We further advise against the use of octant scores, because the IPC-based model yields a parsimonious summary with sufficient approximation to diverse clinical populations. Future structural analyses of psychological constructs should consider nonnormal approaches (when practically feasible for a given sample size) to avoid being misled into retaining hybrid solutions. Furthermore, our results underline that hybrid solutions should be evaluated on the grounds of both structural and criterion-oriented validity.

The interpersonal sphere denotes an important domain of personality functioning. We examined the latent structure of interpersonal problems and illustrated the relevance of interpersonal dimensions for psychopathology research by enlisting associations to clinical symptom markers and personality-related variables.
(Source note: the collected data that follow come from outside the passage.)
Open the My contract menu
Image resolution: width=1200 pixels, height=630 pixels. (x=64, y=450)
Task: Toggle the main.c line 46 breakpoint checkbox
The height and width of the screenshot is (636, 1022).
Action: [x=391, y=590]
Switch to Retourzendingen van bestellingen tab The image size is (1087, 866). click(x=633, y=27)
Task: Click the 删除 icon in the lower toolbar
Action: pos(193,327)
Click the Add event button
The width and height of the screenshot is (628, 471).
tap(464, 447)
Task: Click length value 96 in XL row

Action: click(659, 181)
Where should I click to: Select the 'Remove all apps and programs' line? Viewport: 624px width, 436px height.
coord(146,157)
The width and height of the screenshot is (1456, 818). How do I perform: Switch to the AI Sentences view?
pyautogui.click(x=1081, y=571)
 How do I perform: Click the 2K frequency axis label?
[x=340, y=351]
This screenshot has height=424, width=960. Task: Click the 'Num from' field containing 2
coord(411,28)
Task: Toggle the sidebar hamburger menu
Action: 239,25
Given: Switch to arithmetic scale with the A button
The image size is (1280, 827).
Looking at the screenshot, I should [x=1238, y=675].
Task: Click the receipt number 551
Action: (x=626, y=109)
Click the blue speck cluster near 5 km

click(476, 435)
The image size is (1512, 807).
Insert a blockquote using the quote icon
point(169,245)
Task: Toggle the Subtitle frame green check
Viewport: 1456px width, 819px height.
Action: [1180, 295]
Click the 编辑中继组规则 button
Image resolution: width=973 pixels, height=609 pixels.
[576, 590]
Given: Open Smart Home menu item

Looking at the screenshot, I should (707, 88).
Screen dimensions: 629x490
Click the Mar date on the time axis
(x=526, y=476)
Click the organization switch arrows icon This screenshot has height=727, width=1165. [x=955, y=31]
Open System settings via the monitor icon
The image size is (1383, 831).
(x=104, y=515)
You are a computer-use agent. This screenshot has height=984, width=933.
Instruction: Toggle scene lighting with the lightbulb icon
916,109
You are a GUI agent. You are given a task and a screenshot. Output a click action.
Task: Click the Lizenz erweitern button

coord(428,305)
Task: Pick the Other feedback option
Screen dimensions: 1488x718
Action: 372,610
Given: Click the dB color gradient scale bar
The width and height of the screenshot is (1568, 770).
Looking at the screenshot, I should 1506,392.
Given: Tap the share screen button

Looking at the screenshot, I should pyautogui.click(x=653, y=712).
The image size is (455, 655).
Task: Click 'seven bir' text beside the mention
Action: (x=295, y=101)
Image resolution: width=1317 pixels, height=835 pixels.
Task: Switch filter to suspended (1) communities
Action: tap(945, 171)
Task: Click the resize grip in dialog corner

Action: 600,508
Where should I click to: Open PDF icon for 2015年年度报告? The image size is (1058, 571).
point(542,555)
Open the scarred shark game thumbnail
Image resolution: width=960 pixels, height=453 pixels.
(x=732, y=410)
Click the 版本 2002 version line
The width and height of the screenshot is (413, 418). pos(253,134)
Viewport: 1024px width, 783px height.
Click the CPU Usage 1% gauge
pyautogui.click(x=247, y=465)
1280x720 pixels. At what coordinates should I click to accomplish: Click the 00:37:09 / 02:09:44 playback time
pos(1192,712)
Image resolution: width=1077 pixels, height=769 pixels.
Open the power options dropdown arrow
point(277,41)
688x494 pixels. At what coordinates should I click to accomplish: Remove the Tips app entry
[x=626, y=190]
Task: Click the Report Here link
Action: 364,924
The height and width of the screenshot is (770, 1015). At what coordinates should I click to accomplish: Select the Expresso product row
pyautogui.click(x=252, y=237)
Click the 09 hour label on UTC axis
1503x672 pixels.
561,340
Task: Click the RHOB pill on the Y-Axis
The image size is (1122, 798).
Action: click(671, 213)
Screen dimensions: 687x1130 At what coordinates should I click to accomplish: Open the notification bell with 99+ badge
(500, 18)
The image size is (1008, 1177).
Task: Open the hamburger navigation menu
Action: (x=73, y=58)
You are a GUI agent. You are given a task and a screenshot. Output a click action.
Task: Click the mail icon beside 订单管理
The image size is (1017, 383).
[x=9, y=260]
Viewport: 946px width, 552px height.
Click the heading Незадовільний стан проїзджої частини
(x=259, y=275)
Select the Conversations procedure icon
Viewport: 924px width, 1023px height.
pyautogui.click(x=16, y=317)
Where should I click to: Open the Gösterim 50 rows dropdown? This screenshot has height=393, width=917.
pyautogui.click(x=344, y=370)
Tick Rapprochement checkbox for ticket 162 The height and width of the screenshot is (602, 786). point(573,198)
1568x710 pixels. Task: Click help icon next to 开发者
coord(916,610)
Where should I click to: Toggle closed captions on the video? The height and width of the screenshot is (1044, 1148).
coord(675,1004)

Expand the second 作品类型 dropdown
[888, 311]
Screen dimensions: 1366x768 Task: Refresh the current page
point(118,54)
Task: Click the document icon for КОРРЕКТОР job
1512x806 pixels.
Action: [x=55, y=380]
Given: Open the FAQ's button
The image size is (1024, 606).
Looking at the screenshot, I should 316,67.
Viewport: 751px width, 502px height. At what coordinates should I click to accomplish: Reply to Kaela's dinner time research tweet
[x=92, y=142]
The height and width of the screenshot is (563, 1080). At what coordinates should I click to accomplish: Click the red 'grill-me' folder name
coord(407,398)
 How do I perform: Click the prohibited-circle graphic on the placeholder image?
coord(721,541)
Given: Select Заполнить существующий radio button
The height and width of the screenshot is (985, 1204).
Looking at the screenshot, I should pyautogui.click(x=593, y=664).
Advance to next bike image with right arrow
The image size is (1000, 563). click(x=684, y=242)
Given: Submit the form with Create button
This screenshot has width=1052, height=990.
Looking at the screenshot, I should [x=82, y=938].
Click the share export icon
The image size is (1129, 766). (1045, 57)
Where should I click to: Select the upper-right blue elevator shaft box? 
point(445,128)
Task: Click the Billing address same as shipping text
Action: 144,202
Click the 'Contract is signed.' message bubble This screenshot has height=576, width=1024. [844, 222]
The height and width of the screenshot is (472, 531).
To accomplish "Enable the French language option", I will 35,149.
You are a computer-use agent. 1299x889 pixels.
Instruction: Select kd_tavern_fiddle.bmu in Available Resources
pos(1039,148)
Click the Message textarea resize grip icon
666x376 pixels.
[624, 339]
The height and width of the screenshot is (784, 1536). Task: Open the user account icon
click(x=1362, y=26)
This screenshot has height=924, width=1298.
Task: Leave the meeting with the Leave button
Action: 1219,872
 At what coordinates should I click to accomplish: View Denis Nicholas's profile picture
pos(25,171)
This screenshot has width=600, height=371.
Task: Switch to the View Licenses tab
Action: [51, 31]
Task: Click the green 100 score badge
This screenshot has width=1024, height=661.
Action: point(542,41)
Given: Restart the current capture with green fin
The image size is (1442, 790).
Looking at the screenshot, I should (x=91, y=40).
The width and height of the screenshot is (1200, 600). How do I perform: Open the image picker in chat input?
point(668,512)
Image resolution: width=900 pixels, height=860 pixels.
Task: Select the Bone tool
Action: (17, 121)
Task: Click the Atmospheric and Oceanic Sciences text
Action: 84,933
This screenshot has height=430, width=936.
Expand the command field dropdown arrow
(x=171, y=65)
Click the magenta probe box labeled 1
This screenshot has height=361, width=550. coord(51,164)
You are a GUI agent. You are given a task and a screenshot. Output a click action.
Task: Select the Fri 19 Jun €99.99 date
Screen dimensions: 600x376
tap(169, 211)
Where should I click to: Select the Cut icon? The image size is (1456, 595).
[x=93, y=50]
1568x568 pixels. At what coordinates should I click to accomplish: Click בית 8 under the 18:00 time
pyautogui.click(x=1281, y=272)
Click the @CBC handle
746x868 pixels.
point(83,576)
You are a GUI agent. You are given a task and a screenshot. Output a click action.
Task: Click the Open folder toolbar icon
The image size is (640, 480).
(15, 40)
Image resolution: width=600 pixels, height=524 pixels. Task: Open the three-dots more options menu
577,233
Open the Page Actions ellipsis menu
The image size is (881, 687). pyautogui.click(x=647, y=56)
Our study provides guidance and practical recommendations for future investigations to study interpersonal problems and their correlates, including a call for a unitary use of the IPC-based dimensional model. Topics for future research may include the moderating effects of interpersonal style on treatment outcome (i.e., personalized psychotherapy research) or investigating the changes in interpersonal style in the course of mental illness (i.e., pathoplasticity research).